By : Edy Santosa (No: 153)
Ryan bangun di hari minggu itu agak kesiangan. Matahari sudah sejak tadi bersinar. Jarum jam pendek sudah mendekati angka delapan ketika mata Ryan melihat jam dinding antik di ruang tamu. Huh! Ryan mendesis kesal. Ada rona kekesalan dalam raut mukanya. Bagaimana tidak kesal? Kemarin Ryan sudah berjanji pada teman-temannya untuk melanjutkan permainan bola melawan tim anak kampung pinggiran sungai di Minggu pagi. Janjinya jam 06.00 pagi berkumpul di lapangan pembatas antara komplek perumahan dengan kampung pinggir sungai. Tapi dirinya malah bangun kesiangan.
Ryan belum ingin mandi. Ia ingin duduk-duduk di teras rumahnya dulu untuk menghilangkan kekesalannya. Namun, langkahnya menabrak kardus besar yang diletakkan di luar pintu. Isi kardus berserakan. Ada botol-botol bekas air mineral, bekas sabun cuci, bekas shampo dan sabun mandi cair, dan beraneka barang yang sudah tidak berguna di rumahnya.
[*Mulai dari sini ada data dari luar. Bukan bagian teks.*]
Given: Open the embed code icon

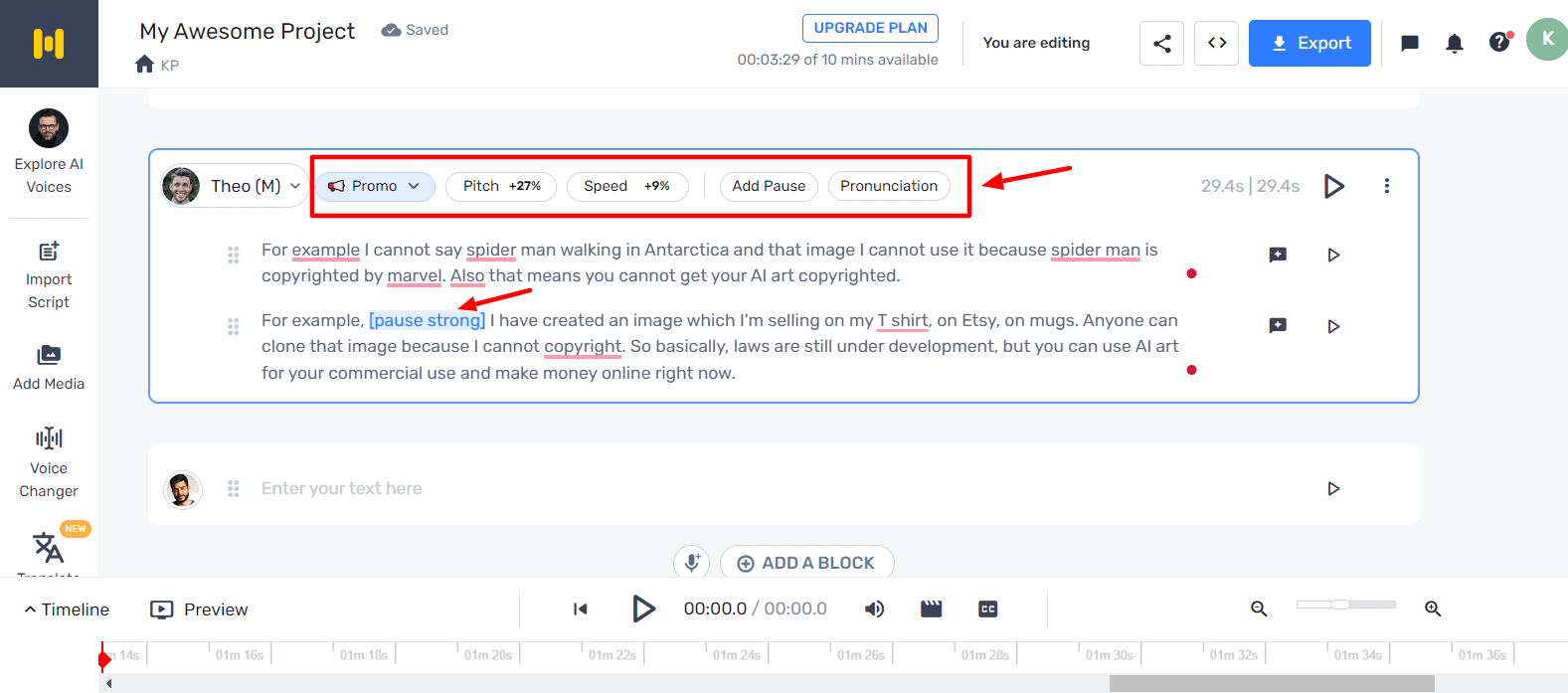Looking at the screenshot, I should pos(1217,43).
“Ryan! Kamu ini bangun-bangun malah membuat berantakan lagi barang-barang bekas yang sudah susah payah ibu kumpulkan. Bagaimana, sih?” teriak Ibu Ryan yang baru saja datang dari senam bersama di bundaran jalan utama komplek perumahan.
“Ibu, sih, gak mau bangunin Ryan. Ryan jadi gak bisa main bola lagi tadi. Padahal Ryan ingin membalas kekalahan tim Ryan kemarin sore.”
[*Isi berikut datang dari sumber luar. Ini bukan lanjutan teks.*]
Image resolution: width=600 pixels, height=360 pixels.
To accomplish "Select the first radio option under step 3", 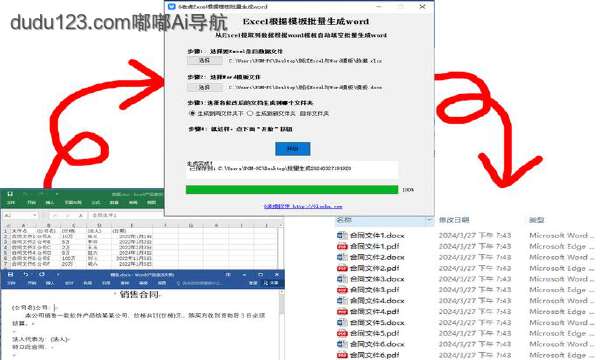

“Kamu ini, main bola saja kerjaannya. Sampai-sampai susah dibangunkan. Subuh tadi sampai jam tujuh pagi, ibu sudah berkali-kali membangunkan kamu.”
Ryan menggaruk-garuk rambutnya. Masa iya sih dirinya tadi sulit dibangunkan. Kalau merasakan tubuhnya yang masih agak capek, sepertinya yang dikatakan ibunya benar. Ah, ini sih gara-gara anak baru dari tim sepak bola anak kampung itu. Dia memang jago main bola. Ryan dan timnya yang biasanya tanpa perlawanan berarti, kemarin malah kebobolan 2 goal.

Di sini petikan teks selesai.